Probabilistic prediction of low-level vortices associated with mesoscale vortex tornadoes using EnKF data assimilation and implications for warn-on-forecast

In operational severe weather forecasting, the transition from the current paradigm of “warn-on-observation” to “warn-on-forecast” (Stensrud 2009 BAMS) to increase lead-time for localized severe weather warnings (for, e.g., flash floods, severe thunderstorms, and tornadoes) represents a significant challenge. Successful implementation of a warn-on-forecast system will require accurate short-term (0-3 hour), storm-resolving, probabilistic numerical forecasts which assimilate data from multiple observing platforms, particularly Doppler radar. In this study we examine the feasibility of one such analysis and forecast system, using an ensemble Kalman filter (EnKF) to assimilate radar data from 4 CASA X-band radars and 5 WSR-88D S-band radars for the tornadic mesoscale convective system of 8-9 May 2007 over western and central Oklahoma. During this event, 3 tornadoes occurred just to the north of the CASA IP-1 radar network, 2 of EF-1 intensity, and 1 of EF-0 intensity. Ensemble-based probabilistic forecast products are generated, focusing on the prediction of near-surface radar reflectivity and low-level circulations.

The Advanced Regional Prediction System (ARPS) EnKF data assimilation system is used to assimilate CASA and WSR-88D radar data. The ensemble used contains 40 members, and radar data are assimilated every 5 minutes for 1 hour. Three experiments are conducted, examining the impact of CASA radar data and use of a mixed-microphysics ensemble. Results from these 3 experiments will also be compared to those of ongoing experiments assimilating mesonet, surface, and aircraft observations, and to results obtained using a 3DVAR assimilation method and an identical grid setup.
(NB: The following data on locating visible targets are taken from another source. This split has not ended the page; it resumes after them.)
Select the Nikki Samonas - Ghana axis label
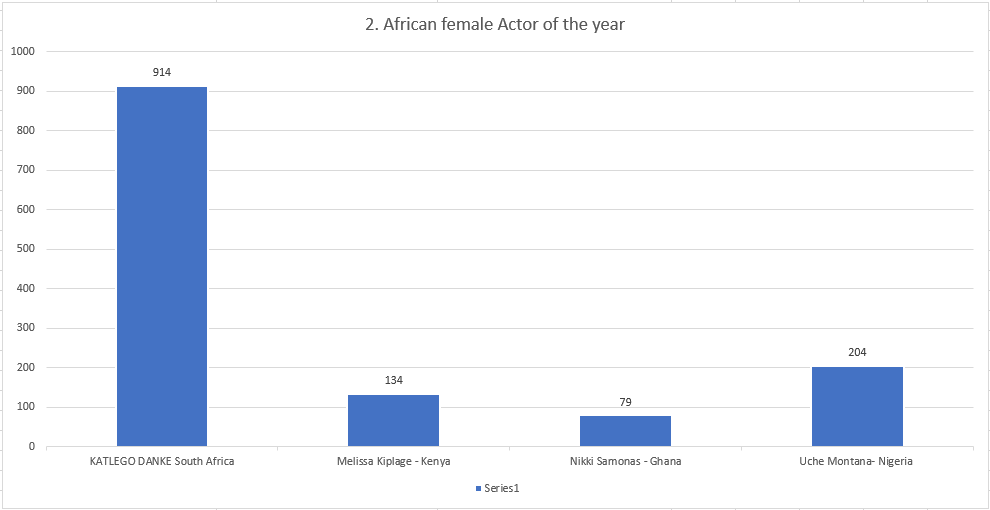The width and height of the screenshot is (990, 510). click(x=625, y=462)
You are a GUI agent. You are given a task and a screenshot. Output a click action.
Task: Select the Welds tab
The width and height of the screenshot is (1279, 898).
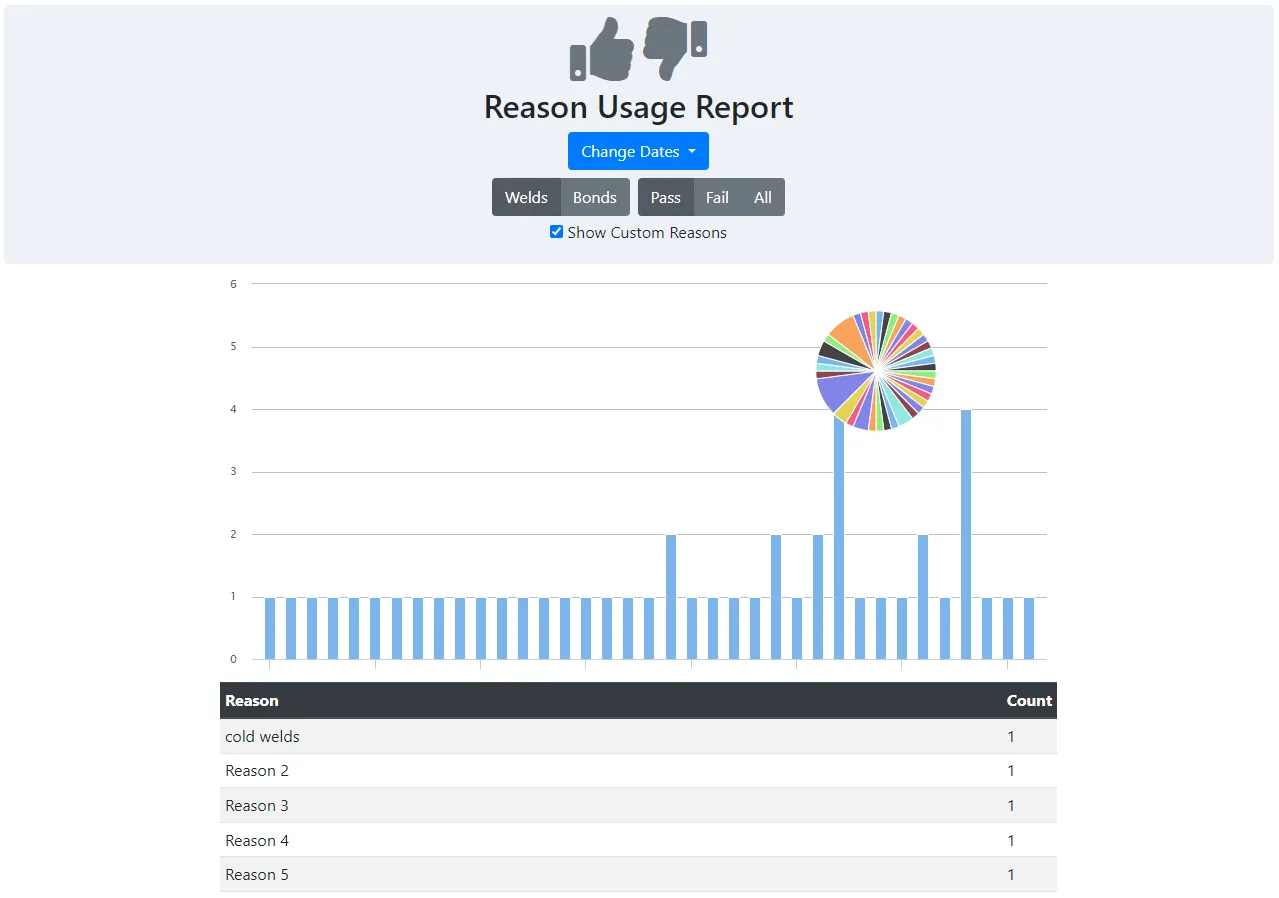coord(526,197)
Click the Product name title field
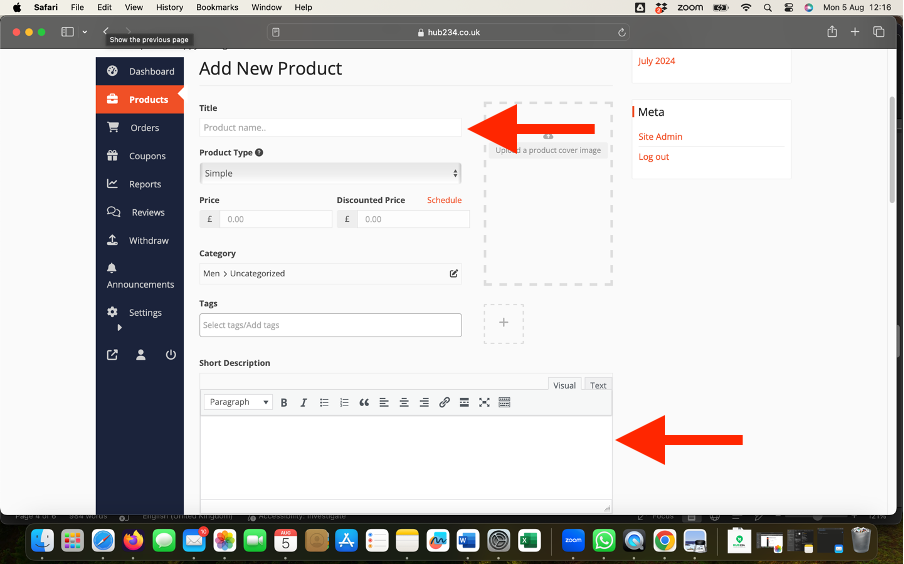This screenshot has height=564, width=904. [x=330, y=128]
During the forecast period, the experiment using both CASA radar data and a mixed-microphysics ensemble produces the best forecast of low-level reflectivity structure and mesocyclone location. The ensemble system is successful in predicting with high probability the mesoscale circulation associated with the first of three reported tornadoes; the control experiment indicates a maximum probability of 0.65 of a significant low-level vortex being present, located within 10 km of the reported tornado and its corresponding mesoscale circulation as observed by WSR-88D. The results of these experiments suggest that both the inclusion of additional low-level radar data and the use of a mixture of microphysics schemes within an ensemble can markedly improve the quality of short-term storm-scale numerical forecasts, and that an operational EnKF-based ensemble analysis and probabilistic forecast system to support a convective-scale warn-on-forecast paradigm may soon become plausible, limited only by the availability of sufficient computational resources.